[Material to process]

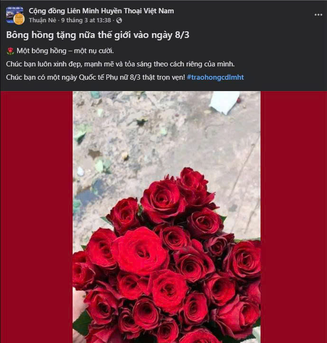This screenshot has height=343, width=327.
Task: Click the sentence starting Chúc bạn luôn xinh đẹp
Action: tap(121, 64)
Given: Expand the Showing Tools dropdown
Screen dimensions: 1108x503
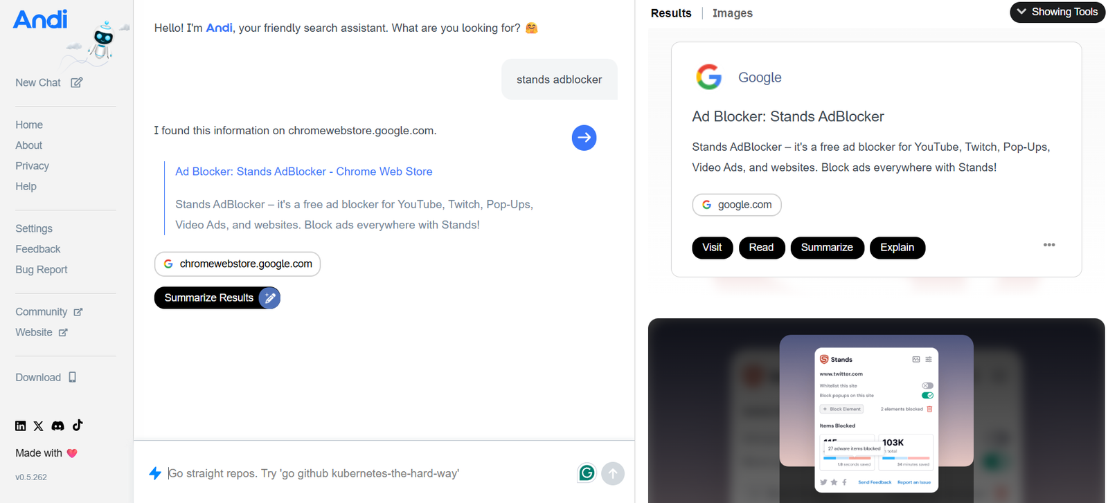Looking at the screenshot, I should tap(1057, 12).
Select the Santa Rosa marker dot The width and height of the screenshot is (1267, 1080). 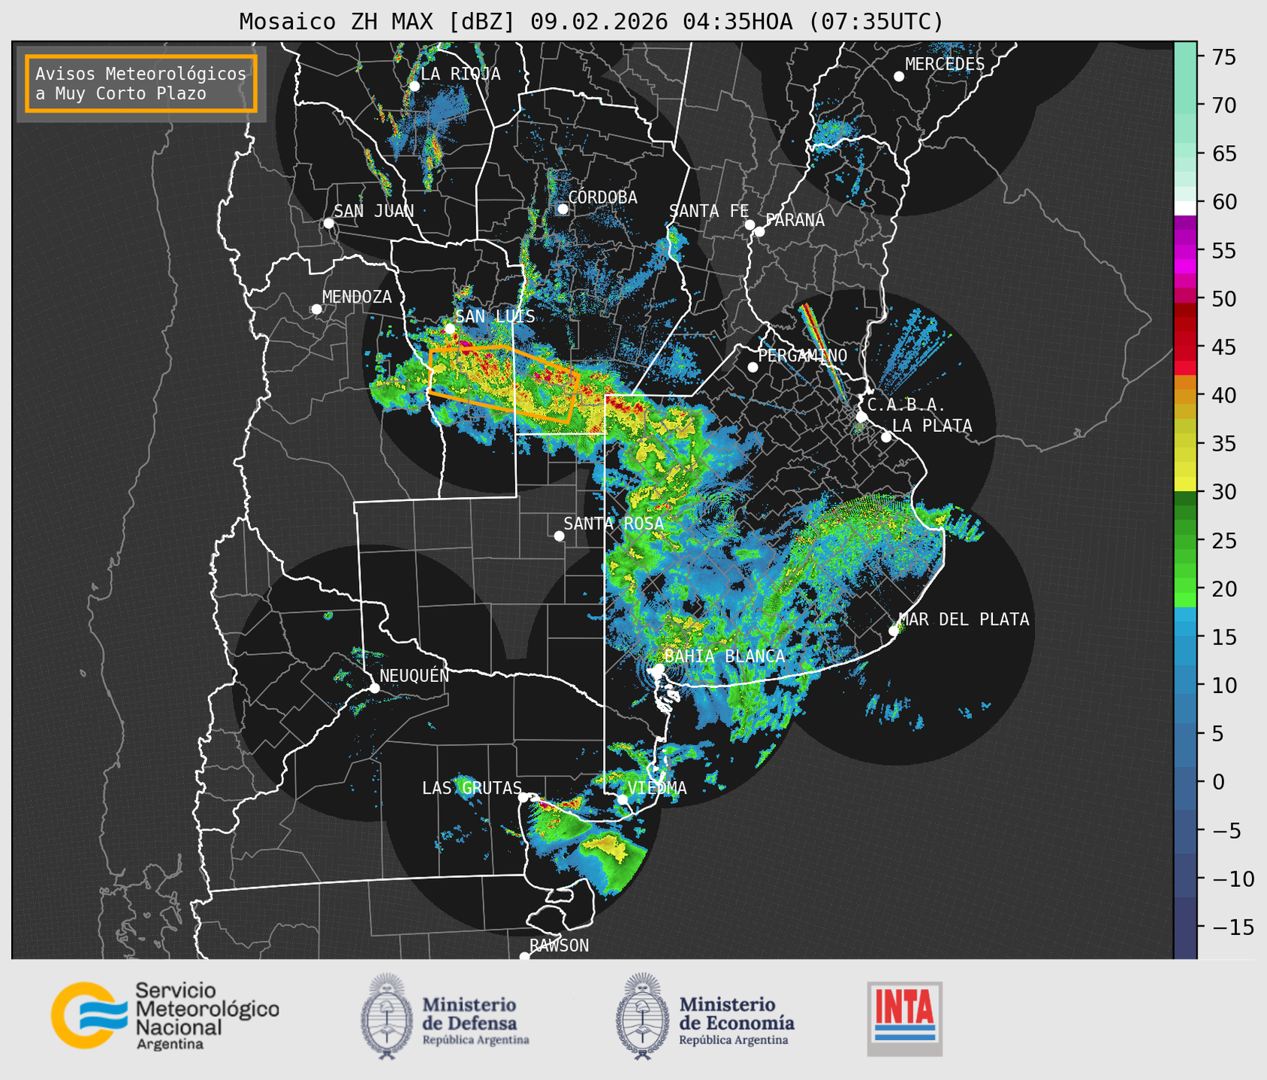click(559, 535)
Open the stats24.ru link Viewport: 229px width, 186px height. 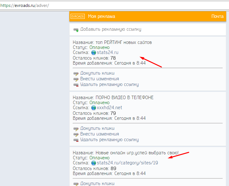click(x=108, y=53)
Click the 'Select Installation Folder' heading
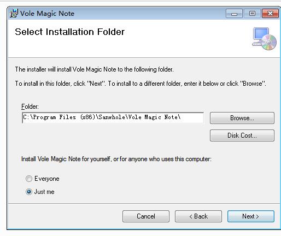This screenshot has width=281, height=236. (x=70, y=32)
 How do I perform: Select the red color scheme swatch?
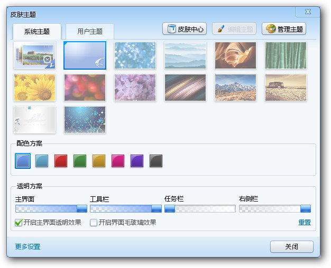(61, 161)
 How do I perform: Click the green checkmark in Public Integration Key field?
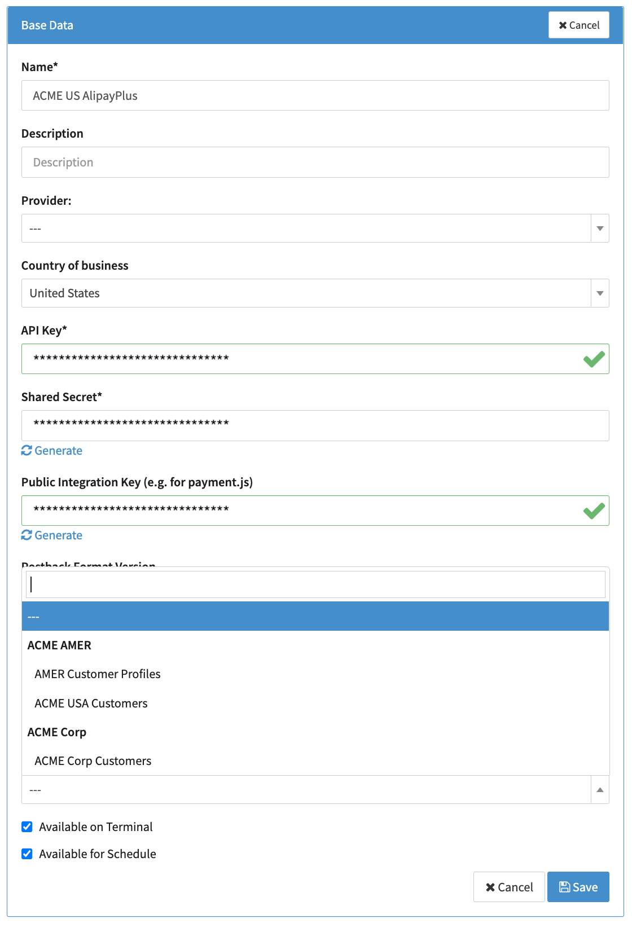click(x=594, y=511)
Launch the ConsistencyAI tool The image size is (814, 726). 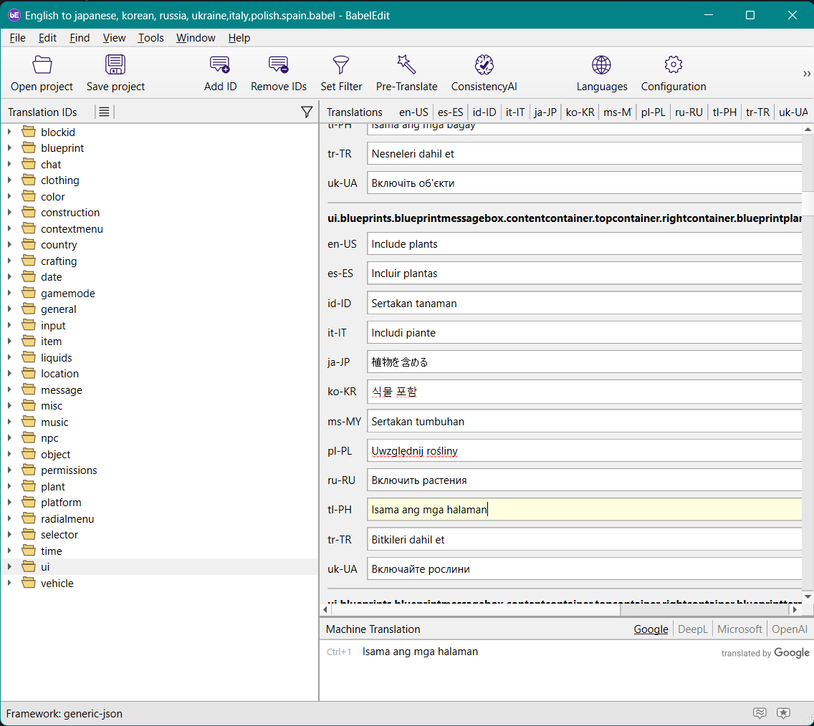484,65
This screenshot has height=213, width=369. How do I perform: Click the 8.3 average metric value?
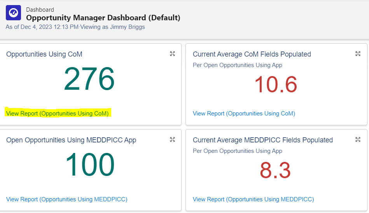click(x=275, y=170)
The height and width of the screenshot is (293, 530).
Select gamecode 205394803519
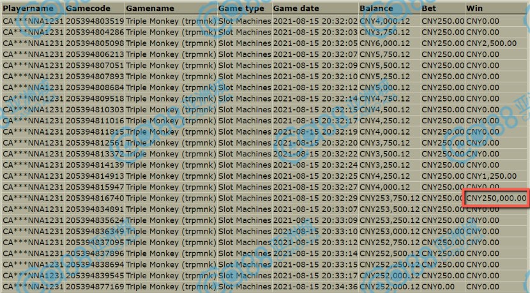click(x=95, y=20)
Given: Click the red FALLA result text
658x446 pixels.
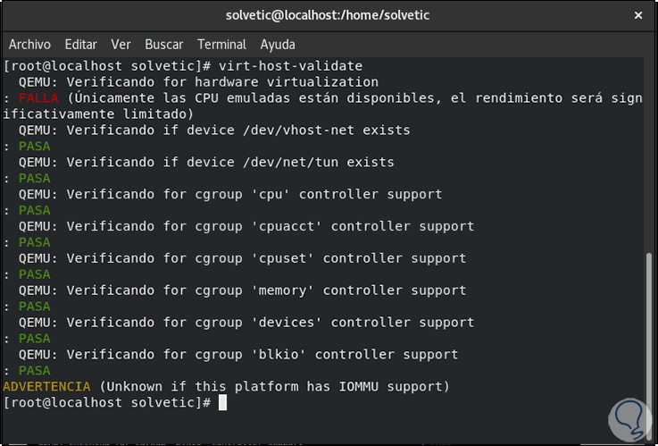Looking at the screenshot, I should coord(37,98).
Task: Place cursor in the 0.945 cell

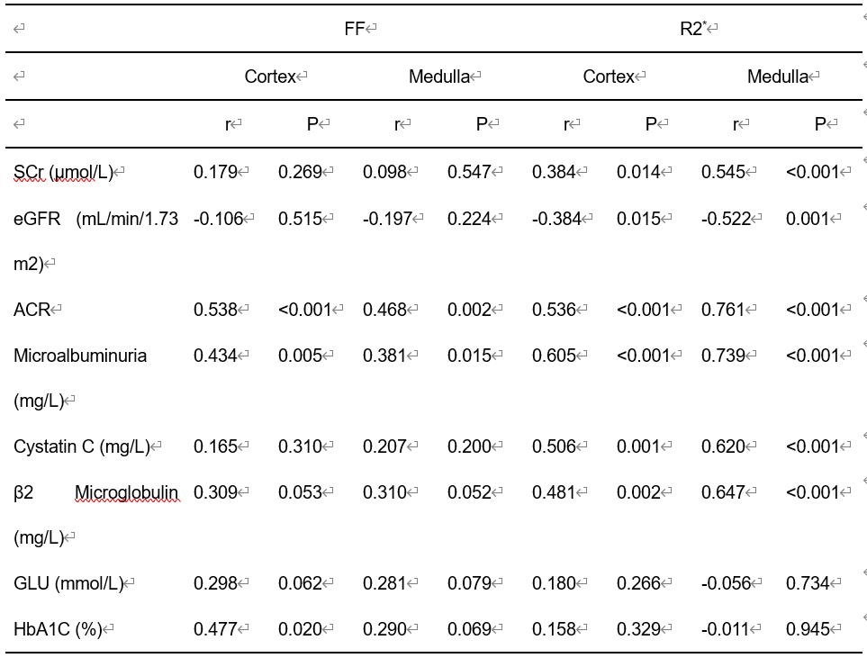Action: 808,629
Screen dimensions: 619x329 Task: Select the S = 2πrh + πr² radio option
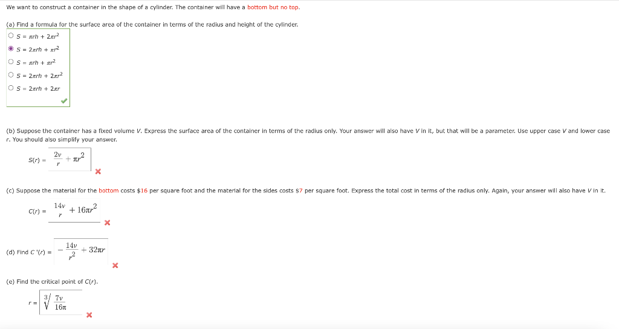point(11,48)
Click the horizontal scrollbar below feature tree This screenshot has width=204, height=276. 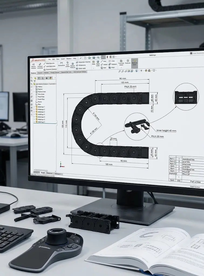45,170
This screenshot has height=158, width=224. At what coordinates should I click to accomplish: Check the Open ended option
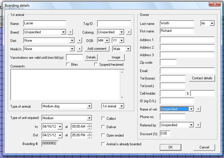pyautogui.click(x=103, y=135)
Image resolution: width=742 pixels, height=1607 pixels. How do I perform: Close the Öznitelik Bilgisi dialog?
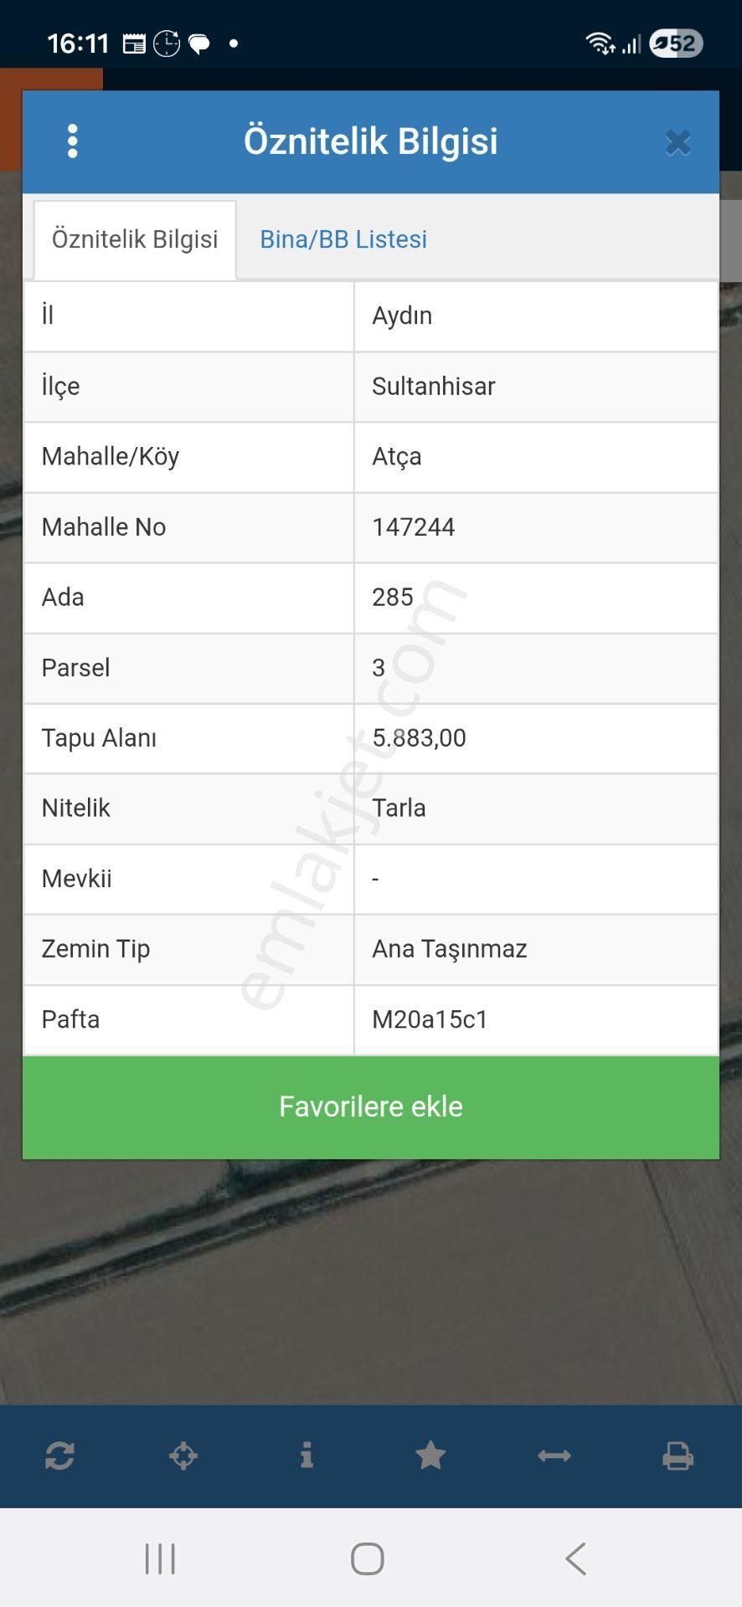[677, 141]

[/Material to process]

◆ Task directions
Report each line of the data in which "Given" occurs.

◆ Solution for this exercise
Given: Expand the Showing Tools dropdown
Given: Click the red FALLA result text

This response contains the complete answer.